Entre décisions politiques, transition écologique et consommation en berne, les acteurs de la filière automobile peinent à se projeter. Tous racontent une même réalité : l'incertitude.
Des sous-traitants en danger
Angel Perea, est délégué général de l'UIMM (syndicat patronal de la métallurgie dans l'Orne et le Calvados, qui représente 179 entreprises de mécanique de précision, transports, construction de camion, électronique, soudage… appelées à travailler dans le secteur automobile). Selon lui, la crise vient d'abord d'un choix politique : "L'Europe ne souhaite plus fabriquer de moteurs thermiques dans l'Union européenne à partir de 2035 dans le cadre du Pacte Vert." Cette frilosité se répercute en chaîne. "En 2024, les immatriculations ont chuté de 22% par rapport à 2019. Moins de ventes, c'est plus de stock, un ralentissement pour les sous-traitants et parfois des fermetures."
C'est notamment le cas de Sefop, qui produisait des produits automobiles métalliques à Mondeville, placée en liquidation judiciaire en mai 2025, ou encore, toujours à Mondeville, de l'équipementier Bosh Automobile, dont la fermeture définitive prévue pour juin 2026 signe le licenciement de plus de 400 salariés.
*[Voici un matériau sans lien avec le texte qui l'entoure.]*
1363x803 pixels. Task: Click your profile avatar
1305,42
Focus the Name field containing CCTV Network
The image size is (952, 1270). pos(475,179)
Le maintien des postes est une réelle inquiétude, récemment illustrée par les salariés de l'entreprise de composants électroniques Valéo Mondeville en grève début septembre après l'annonce du rachat de leur usine par un fonds chinois. "Les salariés voulaient des garanties claires sur la pérennité des emplois." Pour Denis Bréant, délégué syndical, la mobilisation visait aussi à montrer aux repreneurs "que nous étions capables de nous mobiliser". Sur la crise automobile, il nuance : "On parle de crise, mais les grands groupes comme Renault, Stellantis ou Valéo continuent de dégager des bénéfices. La preuve, si Valéo a revendu notre usine, c'est qu'il y a un avenir !" Un levier semble pourtant possible pour l'ensemble de la filière : "Se diversifier et ne pas dépendre uniquement de l'automobile", souligne Angel Perea, rejoint par Denis Bréant pour qui "l'absence de stratégie pèse lourd".
Une consommation en baisse
Pour les concessionnaires, la crise se traduit par une clientèle "déboussolée" et un marché "contraint par les normes". "Essence, diesel, électrique : le consommateur ne sait plus quoi acheter", résume Stéphane Lecluze, dirigeant de Lecluze Automobile.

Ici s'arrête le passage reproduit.